Part One of a five-part series on Bob Kerrey’s tenure as president of The New School.

On a cold January morning in 2011, wind burst through the doors of the 66 W. 12 St. and scattered leaflets through the air and into the puddles of melted snow on the lobby floor. The water made the bold headline, “Kerrey’s Decade,” bleed into long fingers of purple and black ink, transforming it into something akin to a horror movie title.

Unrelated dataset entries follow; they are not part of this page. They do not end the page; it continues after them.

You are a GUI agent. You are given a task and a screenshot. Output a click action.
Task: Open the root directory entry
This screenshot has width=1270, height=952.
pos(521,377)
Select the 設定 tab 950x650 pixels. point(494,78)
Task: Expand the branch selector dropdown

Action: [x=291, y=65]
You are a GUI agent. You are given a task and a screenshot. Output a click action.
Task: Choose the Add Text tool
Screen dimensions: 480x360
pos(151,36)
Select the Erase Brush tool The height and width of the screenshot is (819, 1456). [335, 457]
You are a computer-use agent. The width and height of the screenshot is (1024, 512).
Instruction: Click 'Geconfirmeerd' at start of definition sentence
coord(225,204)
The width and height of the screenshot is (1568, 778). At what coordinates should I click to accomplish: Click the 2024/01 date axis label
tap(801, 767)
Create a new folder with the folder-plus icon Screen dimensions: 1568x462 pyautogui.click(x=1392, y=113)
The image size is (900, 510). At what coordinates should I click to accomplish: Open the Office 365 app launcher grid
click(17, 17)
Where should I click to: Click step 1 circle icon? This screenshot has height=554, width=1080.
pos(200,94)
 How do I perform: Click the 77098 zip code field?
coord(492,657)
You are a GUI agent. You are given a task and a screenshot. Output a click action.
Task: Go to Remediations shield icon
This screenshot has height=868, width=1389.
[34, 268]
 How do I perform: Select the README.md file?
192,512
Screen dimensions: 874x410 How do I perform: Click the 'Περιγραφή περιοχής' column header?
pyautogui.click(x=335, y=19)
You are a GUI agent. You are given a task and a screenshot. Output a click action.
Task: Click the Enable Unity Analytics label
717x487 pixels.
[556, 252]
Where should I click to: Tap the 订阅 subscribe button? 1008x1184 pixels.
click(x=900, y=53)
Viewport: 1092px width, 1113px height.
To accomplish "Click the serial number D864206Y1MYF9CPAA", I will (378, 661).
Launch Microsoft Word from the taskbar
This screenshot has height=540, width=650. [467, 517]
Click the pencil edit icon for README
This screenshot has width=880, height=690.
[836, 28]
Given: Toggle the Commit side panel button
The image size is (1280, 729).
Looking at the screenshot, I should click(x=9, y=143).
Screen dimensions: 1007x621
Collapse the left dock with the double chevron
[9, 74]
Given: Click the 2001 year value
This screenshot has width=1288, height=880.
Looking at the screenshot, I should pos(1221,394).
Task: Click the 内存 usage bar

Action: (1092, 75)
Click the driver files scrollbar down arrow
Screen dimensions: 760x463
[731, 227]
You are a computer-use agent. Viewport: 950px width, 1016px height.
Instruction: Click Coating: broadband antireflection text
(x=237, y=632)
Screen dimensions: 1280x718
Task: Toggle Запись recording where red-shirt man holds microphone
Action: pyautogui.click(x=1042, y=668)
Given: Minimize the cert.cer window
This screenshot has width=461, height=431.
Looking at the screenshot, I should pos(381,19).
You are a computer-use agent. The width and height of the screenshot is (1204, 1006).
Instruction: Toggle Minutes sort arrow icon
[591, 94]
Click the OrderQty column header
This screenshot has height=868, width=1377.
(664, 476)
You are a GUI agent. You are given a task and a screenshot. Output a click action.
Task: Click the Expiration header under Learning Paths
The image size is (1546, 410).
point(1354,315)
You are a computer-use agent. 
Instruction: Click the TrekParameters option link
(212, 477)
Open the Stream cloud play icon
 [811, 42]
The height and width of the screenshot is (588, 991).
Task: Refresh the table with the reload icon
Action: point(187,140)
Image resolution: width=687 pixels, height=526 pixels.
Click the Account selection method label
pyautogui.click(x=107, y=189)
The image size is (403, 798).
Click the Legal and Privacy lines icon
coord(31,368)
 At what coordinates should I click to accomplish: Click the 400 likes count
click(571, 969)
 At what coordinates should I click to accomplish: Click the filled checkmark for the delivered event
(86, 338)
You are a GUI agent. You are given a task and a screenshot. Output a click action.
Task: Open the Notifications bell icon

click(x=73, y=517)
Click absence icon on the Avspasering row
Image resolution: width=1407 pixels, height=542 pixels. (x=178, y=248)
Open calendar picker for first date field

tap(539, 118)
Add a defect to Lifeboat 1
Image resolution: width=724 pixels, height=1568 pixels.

The two-page anonymous diatribe against Bob Kerrey, who stepped down as president of The New School on January 1 after 10 years, ties Kerrey to what the author sees as a toxic cocktail of neoliberalism and neoconservativism that now dominates the world. Among other charges, it criticizes Kerrey — who previously served as a senator and governor of Nebraska — for trying to corporatize the university’s culture, and accuses Kerrey of committing “war crimes,” a charge which has dogged him since 2001 when The New York Times and “60 Minutes” broke the story that as a young lieutenant he participated in the killing of women and children.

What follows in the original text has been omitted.